Now that we understand the problem, let’s discuss a few approaches to solve it.

First of all, to sort an array, we have to assign a numerical value to it. To be more specific, we assign a score to each pair of (A, B_i). Different ways to assign the score make the differences between approaches.

(User, Item) pair Score
(James, Beer) 8
(James, Salt) 3
(James, Pork) 9
(James, Bread) 6

=> The ranked recommendation for James would be [Pork, Beer, Bread, Salt]

We will take a look into 2 approaches, the Point-wise propensity prediction approach and the Pair-wise approach, and we will use the example above to guide the process.
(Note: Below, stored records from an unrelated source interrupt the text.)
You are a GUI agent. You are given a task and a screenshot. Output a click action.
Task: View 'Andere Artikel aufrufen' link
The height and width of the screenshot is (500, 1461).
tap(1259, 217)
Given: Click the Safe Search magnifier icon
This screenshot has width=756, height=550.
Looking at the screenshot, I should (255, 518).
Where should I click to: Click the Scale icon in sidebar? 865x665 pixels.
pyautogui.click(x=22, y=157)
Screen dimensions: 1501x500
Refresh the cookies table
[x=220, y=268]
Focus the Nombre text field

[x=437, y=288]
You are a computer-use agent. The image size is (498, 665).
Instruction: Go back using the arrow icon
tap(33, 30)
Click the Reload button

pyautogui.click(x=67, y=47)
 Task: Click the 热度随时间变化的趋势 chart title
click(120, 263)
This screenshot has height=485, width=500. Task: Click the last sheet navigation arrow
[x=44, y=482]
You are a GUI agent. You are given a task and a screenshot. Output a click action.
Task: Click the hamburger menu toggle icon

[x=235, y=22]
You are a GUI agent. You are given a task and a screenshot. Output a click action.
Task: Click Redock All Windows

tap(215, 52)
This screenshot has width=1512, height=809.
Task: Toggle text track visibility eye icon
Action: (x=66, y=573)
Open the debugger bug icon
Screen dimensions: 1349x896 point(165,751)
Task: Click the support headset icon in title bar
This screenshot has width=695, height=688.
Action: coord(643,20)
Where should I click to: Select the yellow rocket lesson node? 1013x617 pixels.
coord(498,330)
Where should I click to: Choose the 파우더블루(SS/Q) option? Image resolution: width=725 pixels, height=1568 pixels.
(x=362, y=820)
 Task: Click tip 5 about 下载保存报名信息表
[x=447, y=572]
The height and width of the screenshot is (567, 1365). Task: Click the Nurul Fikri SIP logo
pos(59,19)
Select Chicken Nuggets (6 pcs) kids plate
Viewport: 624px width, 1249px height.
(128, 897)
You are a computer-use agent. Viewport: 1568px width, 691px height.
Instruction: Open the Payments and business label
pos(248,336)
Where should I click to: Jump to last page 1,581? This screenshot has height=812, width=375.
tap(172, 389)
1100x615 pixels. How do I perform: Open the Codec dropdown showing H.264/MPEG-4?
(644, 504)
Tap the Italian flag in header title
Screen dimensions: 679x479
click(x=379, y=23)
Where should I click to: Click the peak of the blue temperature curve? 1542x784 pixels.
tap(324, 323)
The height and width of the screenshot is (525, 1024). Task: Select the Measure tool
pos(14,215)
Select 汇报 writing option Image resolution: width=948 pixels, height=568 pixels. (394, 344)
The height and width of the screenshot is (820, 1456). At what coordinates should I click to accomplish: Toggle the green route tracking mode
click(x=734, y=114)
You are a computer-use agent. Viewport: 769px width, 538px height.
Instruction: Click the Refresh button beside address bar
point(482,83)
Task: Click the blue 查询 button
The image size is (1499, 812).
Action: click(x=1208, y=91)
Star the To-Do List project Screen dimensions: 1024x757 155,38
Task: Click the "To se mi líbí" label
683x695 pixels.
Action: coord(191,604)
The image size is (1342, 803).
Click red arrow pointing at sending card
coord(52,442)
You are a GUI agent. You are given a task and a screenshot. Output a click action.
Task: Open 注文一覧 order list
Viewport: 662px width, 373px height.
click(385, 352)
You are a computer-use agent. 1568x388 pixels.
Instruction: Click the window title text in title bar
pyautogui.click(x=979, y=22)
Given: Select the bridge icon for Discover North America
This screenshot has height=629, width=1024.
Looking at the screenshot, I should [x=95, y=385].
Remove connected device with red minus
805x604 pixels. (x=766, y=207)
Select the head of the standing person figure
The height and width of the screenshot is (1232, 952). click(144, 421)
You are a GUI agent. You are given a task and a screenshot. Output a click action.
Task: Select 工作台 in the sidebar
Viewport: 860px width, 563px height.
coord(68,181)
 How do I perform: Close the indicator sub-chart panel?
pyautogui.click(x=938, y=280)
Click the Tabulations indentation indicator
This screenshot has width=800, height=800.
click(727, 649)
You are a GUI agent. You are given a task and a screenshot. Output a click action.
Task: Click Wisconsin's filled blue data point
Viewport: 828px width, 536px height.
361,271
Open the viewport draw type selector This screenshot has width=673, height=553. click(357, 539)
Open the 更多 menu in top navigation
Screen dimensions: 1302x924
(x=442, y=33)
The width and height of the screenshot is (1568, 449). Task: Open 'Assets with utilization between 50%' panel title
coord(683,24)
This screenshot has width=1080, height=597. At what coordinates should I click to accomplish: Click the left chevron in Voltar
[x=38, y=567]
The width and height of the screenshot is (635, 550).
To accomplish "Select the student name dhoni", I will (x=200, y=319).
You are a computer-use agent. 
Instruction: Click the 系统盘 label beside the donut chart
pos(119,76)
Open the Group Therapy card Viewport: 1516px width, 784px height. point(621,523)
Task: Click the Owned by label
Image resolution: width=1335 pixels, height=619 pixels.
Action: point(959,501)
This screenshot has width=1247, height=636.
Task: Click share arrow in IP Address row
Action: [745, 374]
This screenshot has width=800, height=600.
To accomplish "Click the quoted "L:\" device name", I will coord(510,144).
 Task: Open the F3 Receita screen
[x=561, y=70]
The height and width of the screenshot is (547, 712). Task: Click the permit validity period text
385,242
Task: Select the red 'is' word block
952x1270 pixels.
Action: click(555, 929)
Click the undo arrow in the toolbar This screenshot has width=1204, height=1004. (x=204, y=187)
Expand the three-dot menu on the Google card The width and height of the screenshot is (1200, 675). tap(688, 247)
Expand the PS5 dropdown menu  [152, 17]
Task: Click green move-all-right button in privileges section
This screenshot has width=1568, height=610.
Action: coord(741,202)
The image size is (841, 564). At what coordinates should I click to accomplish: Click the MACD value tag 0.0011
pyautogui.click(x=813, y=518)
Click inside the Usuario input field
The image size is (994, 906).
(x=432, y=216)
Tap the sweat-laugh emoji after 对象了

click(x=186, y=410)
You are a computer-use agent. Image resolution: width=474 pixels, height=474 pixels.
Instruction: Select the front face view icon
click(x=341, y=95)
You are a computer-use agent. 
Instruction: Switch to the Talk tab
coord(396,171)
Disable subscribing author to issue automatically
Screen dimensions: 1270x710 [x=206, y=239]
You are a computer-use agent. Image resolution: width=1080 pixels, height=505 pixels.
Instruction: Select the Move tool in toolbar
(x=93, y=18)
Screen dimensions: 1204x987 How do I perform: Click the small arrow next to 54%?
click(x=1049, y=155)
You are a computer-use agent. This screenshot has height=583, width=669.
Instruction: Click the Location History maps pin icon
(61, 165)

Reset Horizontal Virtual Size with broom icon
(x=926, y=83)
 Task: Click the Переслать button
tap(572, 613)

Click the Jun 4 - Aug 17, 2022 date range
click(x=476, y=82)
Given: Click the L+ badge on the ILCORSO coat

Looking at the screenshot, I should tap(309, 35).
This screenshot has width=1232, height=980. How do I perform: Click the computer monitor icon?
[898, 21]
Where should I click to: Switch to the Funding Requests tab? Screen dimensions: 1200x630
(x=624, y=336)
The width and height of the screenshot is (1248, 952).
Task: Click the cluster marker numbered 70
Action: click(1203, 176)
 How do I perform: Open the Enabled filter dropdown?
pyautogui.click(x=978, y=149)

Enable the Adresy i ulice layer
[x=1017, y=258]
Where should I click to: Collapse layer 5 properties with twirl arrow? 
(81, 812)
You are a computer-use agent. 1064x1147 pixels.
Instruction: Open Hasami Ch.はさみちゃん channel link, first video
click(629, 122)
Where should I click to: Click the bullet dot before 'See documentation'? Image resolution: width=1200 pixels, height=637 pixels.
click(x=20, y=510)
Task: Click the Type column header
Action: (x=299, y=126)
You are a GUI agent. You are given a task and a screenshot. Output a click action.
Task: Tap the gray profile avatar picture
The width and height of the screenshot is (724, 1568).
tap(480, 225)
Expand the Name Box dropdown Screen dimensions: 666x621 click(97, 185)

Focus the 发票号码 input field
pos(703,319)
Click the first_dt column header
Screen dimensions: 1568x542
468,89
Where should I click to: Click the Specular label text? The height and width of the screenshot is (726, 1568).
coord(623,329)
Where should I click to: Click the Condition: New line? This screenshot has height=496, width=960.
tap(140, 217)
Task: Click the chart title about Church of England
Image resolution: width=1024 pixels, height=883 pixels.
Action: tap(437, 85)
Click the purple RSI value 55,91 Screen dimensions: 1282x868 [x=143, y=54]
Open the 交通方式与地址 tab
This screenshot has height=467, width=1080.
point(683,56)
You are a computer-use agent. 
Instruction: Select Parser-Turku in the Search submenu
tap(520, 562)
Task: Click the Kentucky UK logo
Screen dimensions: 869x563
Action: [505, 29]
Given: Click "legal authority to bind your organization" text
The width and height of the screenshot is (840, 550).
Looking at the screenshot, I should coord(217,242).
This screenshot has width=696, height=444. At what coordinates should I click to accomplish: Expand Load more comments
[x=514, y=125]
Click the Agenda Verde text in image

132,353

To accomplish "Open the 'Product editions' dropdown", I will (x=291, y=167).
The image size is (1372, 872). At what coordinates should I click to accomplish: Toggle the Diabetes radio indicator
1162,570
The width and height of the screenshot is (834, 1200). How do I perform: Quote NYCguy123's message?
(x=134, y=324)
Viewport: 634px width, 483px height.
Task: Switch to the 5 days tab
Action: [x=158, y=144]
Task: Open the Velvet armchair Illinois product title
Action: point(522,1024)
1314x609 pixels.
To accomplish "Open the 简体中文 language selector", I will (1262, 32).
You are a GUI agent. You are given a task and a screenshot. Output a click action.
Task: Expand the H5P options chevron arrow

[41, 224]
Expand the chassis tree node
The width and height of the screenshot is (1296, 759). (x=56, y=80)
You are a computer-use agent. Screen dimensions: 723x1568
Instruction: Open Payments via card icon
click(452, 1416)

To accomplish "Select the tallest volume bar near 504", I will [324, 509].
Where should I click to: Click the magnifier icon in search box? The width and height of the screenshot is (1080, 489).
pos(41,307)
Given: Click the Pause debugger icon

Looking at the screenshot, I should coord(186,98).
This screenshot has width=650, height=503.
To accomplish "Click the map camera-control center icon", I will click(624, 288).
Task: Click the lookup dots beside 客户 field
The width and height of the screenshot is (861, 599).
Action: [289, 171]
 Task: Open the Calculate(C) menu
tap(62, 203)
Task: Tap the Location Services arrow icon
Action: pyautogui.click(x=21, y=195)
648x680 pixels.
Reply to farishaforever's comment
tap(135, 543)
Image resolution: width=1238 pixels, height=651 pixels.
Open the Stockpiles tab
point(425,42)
2.1. Point-wise propensity prediction

In this approach, we want to model the probability of an arbitrary item being bought by James and use that as the ranking score. To do that, we formulate a binary classification of whether or not an item was bought in the past.

We form the ground-truth dataset by looking at the purchase history and choosing the positive example (the 1s) as the items that James has bought in the past. However, only “right answers” is not enough for the model to learn, we also need to provide “wrong answers”. We create that by randomly sampling items from the set of items that James didn’t buy. This is called “Negative sampling”. The number of negative examples can be adjusted relative to the number of positive examples, a factor of 1x (same number) or 2x are the most popular choices.

To increase the volume of data, we do the same for all users, not just James. Let’s say James bought Chicken and Wine in the past and Alex has bought Shampoo, the ground truth set will look like this:

(User, Item) pair Bought
(James, Chicken) 1
(James, Wine) 1
(James, Butter) 0
(James, Eggs) 0
(Alex, Shampoo) 1

Once we have the training data, all that’s left is just to train a binary classification model to distinguish between the 1s and the 0s pairs. This can be done by a variety of algorithms such as logistics regression, decision tree, boosted trees, neural networks, etc. The output of such a model will represent the probability of being bought and we can use it to rank new items for each user.

2.2. Pair-wise ranking model

Note that in method 1 above, we only care about each individual (user, item) pair’s “probability of being bought” and use that to rank the item. For the pair-wise approach, we will train the model to predict a score $s$ directly by using pairs of bought - not bought items.

We can start by forming the “ground truth” dataset as above. Then we create pairs of bought - not bought items associated with James.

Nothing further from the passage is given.